C comme Corinne 26/04/2011 21:38



Superposition de Dominique et de Jacques. La lumière baisse, les ombres fantômatiques sont là postées devant la lumière.


Rien n'est jamais acquis.



marie-claude 14/04/2011 18:35



Cela m'a fait du bien de me replonger un court instant dans le sombre côté de ton histoire, mes pensées vont bon train, à savoir que l'on fuit souvent le vrai ... de la vie ... pour se retrouver
coincé là quelque part dans des méandre tortueux d'une ville sans fleuve ...
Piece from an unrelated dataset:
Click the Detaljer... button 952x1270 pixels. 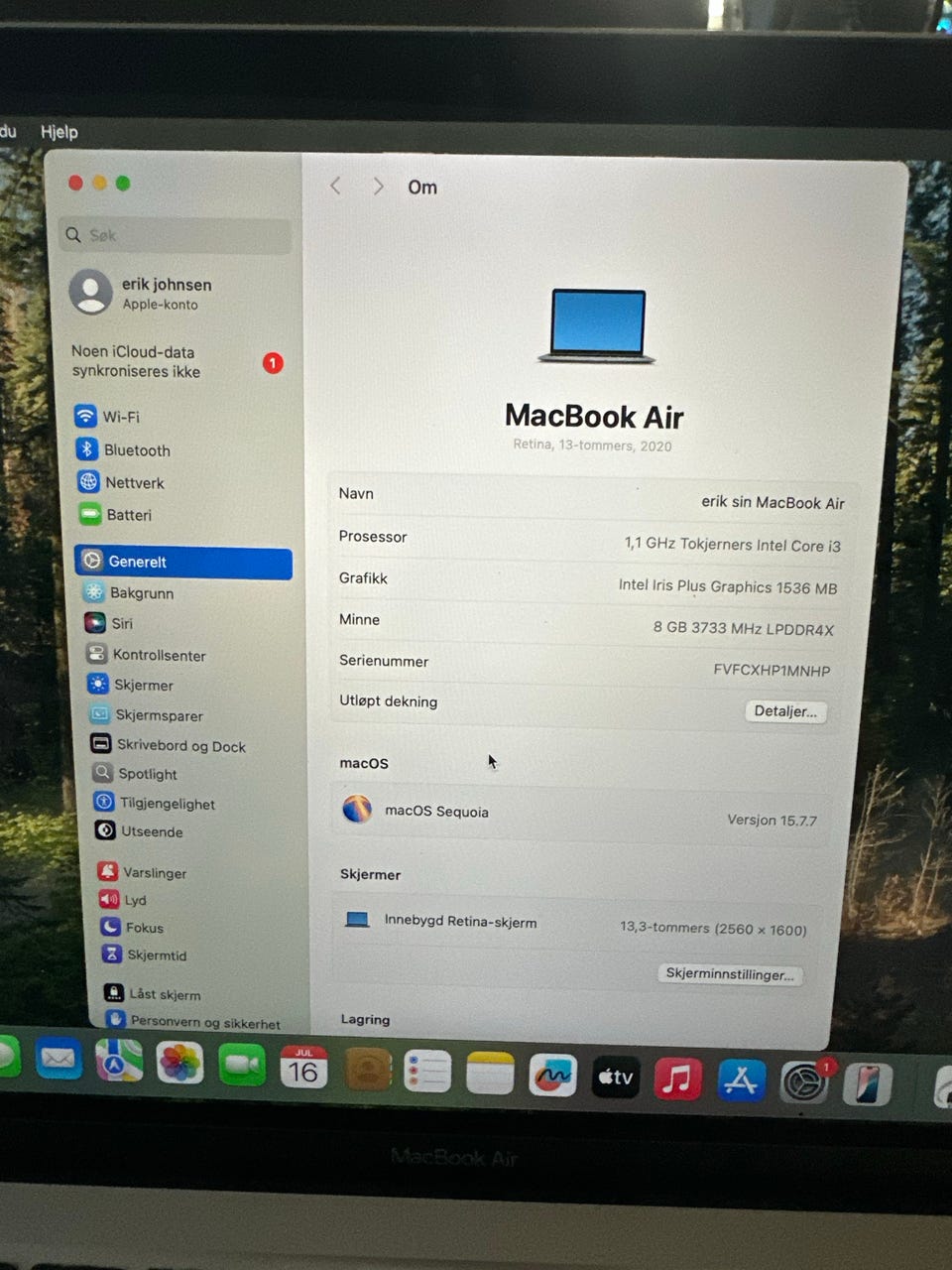click(x=785, y=711)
Je m'absente encore mais tu le sais ... je reviens toujours !


amitié .



Patricia Emmerich-Duvert 11/04/2011 14:31


Oh! J'adore ... Cette impression d'irréalité, de chevauchement des expériences vécues et rêvées, d'être celui qui rêve et celui qui sait qu'il rêve, qu'il est lui et un autre, .... . Les
personnages semblent simples, ordinaires et pourtant ils évoquent une notion de fantastique à l'image de ceux d'Alice au Pays des Merveilles ou de la Quatrième Dimension ! Je ne suis pas choquée
mais scotchée .... une suite .... please .... sinon, comme le loir dans la théière, je me rendors, pour dans mes songes .... retrouver pareille sensation ! Merci.


Brigitte Giraud 11/04/2011 13:25



Oh, moi j'aime bien cette énonciation-là : le visage qui traverse l'esprit en courant, il dit autre chose qu'un visage, pas de regard à ce visage-là, et l'inquiétude surgit de cette
évocation d'"un visage qui court".  L'immobilité de Louvain, l'agitation de l'étrangeté du calme autour de lui.



dominique boudou 11/04/2011 13:17



A ADS,


J'ignore si ce texte deviendra roman ou récit publié en volume. S'il le devient il y aura de gros aménagements à faire. Et je ne sais pas, heureusement, ce qu'il en sera de ce visage qui court.


Pour le moment, mettons que ce visage ait les jambes d'un sprinter. On verra. J'ai envie de dire : le texte verra.